=== Instructions to follow ===
Repeat the listing exactly, minus the pictures.
▬▬▬▬▬▬▬▬▬▬
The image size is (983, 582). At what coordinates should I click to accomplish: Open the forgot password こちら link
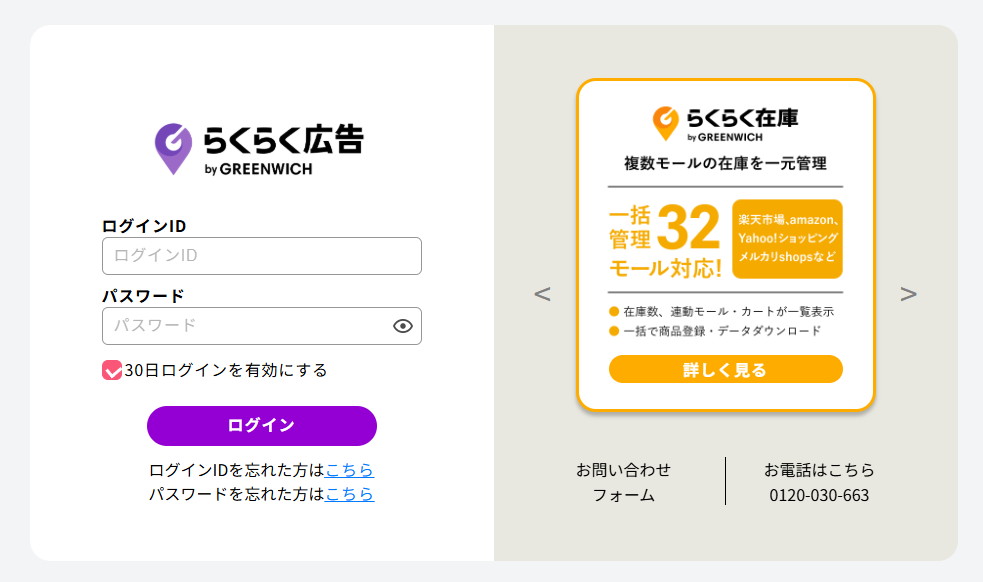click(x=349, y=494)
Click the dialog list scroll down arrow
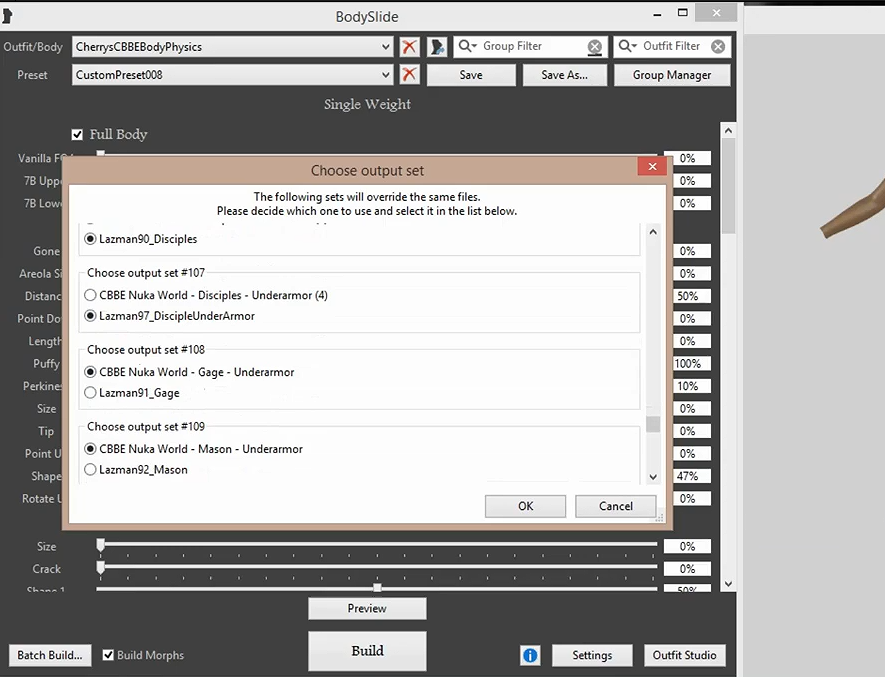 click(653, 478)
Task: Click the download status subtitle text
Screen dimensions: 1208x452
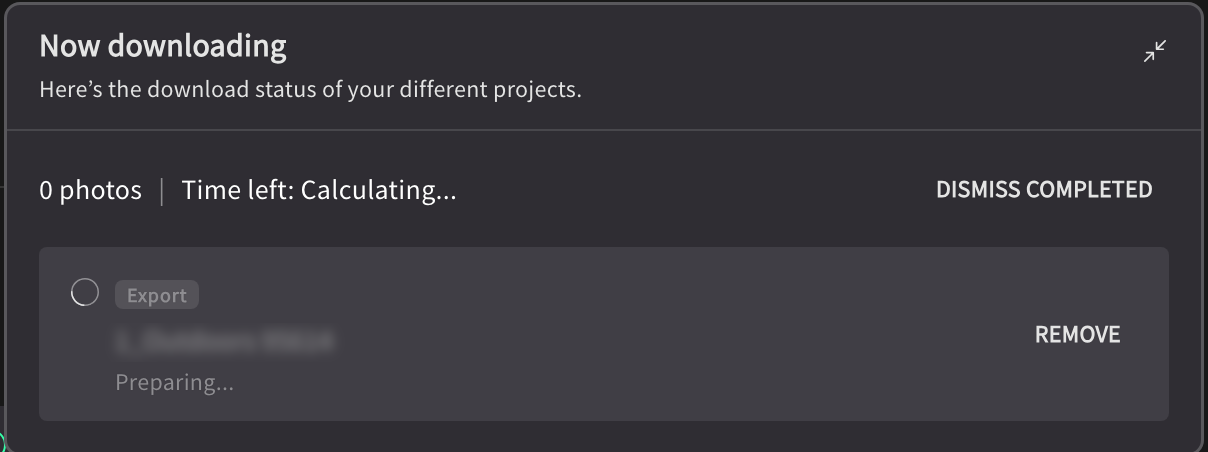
▬▬▬▬▬▬▬▬▬▬
=== Response to the task ===
The image size is (983, 582). At what coordinates should I click to accomplish: Open the forgot password こちら link
click(x=349, y=494)
Click the dialog list scroll down arrow
 click(653, 478)
Task: Click the download status subtitle text
Screen dimensions: 1208x452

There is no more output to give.